Ora, il parlare di «razzismo» riguardo a coloro che mostrano fastidio, ostilità o disprezzo nei confronti degli immigrati, stante questa ben nota definizione, che ho data del razzismo, una stolta e disumana ideologia già severamente condannata dalla storia per gli inenarrabili orrori che ha prodotto, appare oggi del tutto antistorico e pretestuoso o segno di crassa ignoranza. Nessuno oggi in Italia è razzista nel senso suddetto. Appare un’offesa alla dignità degli Italiani. Lasciamola dire semmai ai nemici dell’Italia. Si deve invece pensare ad altre cause della suddetta ostilità, che potranno certo essere l’egoismo, la ristrettezza mentale, la chiusura nella propria etnia, la mancanza di solidarietà, di comprensione umana e di misericordia, ma non certo il razzismo.
I buonisti (modernisti, comunisti, protestanti, massoni, pannelliani, qualunquisti) non vogliono distinguere fra immigrati regolari e immigrati clandestini. Per loro è tutta brava gente, che va comunque sempre accolta, è il «diverso», che serve ad «integrare» le carenze del nostro popolo.

◇ ◇ ◇

[Consegna A]: Secondo il testo sul razzismo, perché parlare di «razzismo» a proposito di chi mostra ostilità verso gli immigrati appare antistorico e pretestuoso? Rispondi in una o due frasi.
[Consegna B]: Trascrivi fedelmente il testo sul razzismo, tutto di seguito da «Ora, il parlare» fino a «certo il razzismo.».
I record provengono da una fonte diversa da quella del testo.

[Record di dati]
◇ ◇ ◇

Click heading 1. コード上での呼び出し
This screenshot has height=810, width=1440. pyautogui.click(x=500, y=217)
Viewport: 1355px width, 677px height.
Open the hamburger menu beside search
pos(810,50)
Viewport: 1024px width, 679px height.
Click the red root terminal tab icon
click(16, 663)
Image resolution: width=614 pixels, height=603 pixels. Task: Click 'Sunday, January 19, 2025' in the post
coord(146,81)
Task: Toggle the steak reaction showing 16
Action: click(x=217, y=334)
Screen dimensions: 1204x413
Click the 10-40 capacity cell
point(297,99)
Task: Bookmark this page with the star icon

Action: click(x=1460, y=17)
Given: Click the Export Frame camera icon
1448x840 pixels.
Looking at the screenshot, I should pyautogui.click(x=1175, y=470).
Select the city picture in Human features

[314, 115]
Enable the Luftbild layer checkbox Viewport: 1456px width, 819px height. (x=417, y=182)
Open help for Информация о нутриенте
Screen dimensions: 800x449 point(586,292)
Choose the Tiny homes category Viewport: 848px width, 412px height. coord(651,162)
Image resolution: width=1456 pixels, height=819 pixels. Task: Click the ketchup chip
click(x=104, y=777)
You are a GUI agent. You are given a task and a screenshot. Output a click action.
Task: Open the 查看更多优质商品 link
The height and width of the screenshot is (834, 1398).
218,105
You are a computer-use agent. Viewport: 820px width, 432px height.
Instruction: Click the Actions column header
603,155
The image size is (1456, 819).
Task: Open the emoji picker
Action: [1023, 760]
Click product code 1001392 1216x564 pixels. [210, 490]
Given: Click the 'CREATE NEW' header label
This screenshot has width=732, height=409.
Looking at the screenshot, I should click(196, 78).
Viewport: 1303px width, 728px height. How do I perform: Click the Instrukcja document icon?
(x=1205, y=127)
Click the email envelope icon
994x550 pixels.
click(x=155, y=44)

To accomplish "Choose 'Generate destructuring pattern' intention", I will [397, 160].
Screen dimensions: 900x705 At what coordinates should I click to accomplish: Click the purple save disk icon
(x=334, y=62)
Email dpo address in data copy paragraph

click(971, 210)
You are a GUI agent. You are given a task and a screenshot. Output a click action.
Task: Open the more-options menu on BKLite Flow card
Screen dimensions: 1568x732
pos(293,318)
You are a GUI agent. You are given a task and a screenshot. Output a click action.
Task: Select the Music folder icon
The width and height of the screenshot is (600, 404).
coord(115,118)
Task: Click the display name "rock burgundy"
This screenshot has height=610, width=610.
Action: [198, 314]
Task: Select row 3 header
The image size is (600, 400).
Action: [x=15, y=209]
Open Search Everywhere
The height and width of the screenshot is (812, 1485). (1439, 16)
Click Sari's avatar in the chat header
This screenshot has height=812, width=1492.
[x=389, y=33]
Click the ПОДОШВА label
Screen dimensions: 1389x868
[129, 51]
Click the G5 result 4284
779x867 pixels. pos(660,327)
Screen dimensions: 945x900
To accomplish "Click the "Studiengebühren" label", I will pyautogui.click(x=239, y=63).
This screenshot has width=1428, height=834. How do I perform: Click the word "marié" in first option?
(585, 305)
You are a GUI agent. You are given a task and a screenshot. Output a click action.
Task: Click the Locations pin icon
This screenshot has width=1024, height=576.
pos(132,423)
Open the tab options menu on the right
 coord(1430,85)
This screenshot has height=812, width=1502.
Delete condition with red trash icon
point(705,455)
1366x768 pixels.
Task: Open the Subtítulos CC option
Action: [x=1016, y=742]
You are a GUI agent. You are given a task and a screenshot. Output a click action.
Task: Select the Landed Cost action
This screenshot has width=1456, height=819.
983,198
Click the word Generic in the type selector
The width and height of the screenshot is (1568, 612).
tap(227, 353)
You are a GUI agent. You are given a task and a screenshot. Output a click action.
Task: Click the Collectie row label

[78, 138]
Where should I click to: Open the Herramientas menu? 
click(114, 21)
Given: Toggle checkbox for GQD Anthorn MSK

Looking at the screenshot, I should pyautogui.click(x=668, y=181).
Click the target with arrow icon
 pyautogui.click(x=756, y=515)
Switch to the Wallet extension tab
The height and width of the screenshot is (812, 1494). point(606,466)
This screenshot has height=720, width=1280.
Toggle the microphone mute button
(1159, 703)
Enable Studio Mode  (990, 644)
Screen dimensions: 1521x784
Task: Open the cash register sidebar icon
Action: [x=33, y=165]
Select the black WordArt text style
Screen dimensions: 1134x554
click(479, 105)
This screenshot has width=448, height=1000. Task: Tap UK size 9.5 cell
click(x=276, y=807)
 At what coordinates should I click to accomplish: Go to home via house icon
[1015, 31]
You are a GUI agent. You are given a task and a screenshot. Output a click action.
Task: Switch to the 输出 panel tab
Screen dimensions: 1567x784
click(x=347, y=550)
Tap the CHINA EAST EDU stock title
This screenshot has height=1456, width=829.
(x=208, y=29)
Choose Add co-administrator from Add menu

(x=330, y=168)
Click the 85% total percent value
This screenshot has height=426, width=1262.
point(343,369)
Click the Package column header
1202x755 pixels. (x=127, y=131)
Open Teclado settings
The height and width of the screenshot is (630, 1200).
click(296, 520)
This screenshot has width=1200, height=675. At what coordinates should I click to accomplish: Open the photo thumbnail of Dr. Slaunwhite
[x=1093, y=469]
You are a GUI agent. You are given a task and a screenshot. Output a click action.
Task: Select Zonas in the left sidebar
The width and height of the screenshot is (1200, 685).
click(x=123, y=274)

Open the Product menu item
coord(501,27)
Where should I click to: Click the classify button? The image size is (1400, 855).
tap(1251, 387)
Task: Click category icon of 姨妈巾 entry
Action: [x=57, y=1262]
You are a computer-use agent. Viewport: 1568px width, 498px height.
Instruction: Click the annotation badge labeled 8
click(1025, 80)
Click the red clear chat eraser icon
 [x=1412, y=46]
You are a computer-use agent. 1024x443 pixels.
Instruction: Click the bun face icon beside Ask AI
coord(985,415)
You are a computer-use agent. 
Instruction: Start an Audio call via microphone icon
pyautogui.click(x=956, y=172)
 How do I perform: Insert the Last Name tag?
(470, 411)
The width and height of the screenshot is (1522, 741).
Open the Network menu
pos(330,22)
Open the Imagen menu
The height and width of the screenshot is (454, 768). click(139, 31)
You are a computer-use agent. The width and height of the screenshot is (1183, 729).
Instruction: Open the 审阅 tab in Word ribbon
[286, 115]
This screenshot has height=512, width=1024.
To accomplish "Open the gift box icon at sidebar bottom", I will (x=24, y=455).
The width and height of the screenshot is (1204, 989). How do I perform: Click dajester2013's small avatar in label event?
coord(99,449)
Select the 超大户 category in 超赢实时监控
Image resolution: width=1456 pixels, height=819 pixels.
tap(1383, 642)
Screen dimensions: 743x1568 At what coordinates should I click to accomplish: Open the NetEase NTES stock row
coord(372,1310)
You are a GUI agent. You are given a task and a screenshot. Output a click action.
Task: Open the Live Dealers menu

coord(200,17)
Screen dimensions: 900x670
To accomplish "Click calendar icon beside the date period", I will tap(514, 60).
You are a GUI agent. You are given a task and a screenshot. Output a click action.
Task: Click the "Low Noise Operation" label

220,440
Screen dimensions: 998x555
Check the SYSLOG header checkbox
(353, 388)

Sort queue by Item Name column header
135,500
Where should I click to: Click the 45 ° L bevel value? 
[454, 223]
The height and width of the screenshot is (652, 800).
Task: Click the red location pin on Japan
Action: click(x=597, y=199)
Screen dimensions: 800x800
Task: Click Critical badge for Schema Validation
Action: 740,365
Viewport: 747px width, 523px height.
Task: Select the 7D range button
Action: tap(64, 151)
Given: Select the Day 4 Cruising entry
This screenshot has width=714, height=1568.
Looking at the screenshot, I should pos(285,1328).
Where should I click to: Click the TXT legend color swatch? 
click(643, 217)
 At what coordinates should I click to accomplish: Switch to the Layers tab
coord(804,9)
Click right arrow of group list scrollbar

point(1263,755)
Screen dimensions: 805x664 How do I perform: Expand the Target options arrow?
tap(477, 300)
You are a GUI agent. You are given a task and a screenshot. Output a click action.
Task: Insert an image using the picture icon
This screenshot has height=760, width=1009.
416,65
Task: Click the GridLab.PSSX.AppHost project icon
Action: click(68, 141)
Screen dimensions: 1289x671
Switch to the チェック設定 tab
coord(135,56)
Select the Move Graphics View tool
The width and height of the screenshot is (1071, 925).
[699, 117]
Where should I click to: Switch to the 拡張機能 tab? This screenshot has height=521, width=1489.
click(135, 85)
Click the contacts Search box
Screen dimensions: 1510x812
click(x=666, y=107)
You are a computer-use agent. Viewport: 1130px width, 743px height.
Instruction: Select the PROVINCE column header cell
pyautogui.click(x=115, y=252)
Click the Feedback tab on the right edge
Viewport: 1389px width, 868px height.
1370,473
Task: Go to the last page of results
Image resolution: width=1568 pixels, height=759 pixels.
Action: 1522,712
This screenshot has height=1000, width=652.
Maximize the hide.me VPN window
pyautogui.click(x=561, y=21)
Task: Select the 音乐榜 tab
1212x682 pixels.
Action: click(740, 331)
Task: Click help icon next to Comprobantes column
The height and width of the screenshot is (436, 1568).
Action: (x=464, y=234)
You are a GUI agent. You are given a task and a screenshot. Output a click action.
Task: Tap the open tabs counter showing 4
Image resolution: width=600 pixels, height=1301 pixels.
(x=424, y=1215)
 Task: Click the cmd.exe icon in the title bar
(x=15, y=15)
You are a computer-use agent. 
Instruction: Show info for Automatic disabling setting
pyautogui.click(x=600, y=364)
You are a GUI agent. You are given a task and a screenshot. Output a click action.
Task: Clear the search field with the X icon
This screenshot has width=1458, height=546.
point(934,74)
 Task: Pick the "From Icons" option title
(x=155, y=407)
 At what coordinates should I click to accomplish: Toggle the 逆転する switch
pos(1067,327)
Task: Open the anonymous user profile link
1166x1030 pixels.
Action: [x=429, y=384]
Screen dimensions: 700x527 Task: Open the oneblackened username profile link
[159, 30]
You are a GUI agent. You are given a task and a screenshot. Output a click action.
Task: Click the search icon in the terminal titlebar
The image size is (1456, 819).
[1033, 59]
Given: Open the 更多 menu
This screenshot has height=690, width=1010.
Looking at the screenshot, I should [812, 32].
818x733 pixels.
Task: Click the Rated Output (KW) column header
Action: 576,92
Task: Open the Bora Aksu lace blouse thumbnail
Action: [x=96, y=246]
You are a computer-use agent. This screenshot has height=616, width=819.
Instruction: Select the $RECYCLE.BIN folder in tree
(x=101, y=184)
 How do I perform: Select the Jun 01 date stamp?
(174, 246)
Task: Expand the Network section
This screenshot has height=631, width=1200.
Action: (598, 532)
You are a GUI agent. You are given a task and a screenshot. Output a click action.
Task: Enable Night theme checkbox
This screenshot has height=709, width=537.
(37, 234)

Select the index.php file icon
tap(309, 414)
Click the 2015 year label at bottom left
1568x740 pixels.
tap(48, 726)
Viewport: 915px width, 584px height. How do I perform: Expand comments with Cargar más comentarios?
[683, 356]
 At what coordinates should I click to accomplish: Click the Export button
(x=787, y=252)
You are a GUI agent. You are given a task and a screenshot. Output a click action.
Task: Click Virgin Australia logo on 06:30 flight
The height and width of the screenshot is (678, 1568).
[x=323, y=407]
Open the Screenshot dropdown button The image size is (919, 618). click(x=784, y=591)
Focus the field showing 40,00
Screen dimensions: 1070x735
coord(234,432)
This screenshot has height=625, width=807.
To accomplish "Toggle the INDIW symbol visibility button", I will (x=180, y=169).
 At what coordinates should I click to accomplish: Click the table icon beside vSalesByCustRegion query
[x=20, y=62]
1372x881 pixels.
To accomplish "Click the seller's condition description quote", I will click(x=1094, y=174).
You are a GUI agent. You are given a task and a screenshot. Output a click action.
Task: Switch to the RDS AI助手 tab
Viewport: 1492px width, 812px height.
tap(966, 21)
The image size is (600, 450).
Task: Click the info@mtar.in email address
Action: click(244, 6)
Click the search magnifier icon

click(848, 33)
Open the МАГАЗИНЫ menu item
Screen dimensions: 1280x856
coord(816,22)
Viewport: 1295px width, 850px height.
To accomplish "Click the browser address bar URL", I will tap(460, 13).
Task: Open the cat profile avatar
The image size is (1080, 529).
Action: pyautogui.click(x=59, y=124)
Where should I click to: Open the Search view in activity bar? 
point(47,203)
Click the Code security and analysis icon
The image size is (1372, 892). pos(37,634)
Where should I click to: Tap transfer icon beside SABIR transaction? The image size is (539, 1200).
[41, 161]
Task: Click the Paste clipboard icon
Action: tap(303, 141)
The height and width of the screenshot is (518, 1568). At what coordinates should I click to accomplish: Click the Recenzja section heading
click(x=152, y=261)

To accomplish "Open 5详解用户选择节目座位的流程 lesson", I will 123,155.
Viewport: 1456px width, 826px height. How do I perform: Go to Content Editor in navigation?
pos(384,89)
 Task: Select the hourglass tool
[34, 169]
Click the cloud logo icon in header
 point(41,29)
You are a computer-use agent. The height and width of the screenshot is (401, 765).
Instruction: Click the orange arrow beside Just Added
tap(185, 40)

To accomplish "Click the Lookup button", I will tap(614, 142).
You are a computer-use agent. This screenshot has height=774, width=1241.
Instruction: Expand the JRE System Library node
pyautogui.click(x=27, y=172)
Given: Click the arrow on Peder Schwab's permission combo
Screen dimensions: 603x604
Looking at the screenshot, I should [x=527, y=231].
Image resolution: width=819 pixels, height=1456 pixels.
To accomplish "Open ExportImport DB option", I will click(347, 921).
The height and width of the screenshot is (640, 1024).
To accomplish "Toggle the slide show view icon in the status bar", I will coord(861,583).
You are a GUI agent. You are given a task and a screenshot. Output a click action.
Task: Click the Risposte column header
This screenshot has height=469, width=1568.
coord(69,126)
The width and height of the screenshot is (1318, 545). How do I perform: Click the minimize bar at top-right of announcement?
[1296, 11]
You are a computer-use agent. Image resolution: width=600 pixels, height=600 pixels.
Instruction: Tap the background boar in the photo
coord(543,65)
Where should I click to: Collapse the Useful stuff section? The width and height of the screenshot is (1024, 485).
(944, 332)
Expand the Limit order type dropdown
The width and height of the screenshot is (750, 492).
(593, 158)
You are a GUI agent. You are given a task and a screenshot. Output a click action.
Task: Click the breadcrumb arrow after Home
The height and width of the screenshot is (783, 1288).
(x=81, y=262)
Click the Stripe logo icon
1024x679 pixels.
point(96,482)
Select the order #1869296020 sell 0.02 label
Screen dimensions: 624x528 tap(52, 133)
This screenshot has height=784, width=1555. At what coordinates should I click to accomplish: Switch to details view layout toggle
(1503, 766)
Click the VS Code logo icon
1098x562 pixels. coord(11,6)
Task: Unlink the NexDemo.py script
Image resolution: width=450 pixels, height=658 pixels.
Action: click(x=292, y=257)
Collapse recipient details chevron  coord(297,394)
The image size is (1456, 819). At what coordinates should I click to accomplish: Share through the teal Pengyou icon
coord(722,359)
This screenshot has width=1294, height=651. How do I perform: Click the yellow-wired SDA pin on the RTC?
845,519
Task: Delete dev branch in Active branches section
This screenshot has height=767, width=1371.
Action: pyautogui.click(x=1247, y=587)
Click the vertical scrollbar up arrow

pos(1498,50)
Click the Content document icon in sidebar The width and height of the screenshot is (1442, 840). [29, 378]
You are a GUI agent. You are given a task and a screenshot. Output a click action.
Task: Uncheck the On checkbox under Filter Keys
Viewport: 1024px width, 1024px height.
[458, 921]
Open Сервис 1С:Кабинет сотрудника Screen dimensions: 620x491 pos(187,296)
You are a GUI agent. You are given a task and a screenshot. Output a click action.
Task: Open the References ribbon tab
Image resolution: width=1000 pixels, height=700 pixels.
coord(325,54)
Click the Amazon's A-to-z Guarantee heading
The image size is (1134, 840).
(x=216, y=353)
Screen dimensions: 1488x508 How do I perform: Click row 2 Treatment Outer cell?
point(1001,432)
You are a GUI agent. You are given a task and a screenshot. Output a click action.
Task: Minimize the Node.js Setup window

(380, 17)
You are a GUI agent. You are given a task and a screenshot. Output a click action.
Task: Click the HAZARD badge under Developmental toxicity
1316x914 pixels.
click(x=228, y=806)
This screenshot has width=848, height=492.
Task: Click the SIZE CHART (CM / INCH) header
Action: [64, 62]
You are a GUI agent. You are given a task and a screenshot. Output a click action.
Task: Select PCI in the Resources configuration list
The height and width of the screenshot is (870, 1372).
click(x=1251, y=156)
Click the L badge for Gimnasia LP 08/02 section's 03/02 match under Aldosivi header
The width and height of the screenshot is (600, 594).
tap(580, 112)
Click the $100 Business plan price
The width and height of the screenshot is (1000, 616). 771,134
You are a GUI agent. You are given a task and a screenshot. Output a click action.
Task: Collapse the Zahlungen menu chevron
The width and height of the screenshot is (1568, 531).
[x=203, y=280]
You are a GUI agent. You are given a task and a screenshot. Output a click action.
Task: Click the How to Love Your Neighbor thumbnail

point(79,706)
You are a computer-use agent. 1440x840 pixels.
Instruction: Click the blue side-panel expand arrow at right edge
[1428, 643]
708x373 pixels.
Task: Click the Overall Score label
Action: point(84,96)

◇ ◇ ◇

[Soluzione A]: Secondo la definizione data nel testo, il razzismo è una stolta e disumana ideologia, già severamente condannata dalla storia per gli inenarrabili orrori che ha prodotto. In questo senso oggi in Italia nessuno è razzista, e perciò quell'accusa appare antistorica e pretestuosa.

[Soluzione B]:
Ora, il parlare di «razzismo» riguardo a coloro che mostrano fastidio, ostilità o disprezzo nei confronti degli immigrati, stante questa ben nota definizione, che ho data del razzismo, una stolta e disumana ideologia già severamente condannata dalla storia per gli inenarrabili orrori che ha prodotto, appare oggi del tutto antistorico e pretestuoso o segno di crassa ignoranza. Nessuno oggi in Italia è razzista nel senso suddetto. Appare un’offesa alla dignità degli Italiani. Lasciamola dire semmai ai nemici dell’Italia. Si deve invece pensare ad altre cause della suddetta ostilità, che potranno certo essere l’egoismo, la ristrettezza mentale, la chiusura nella propria etnia, la mancanza di solidarietà, di comprensione umana e di misericordia, ma non certo il razzismo.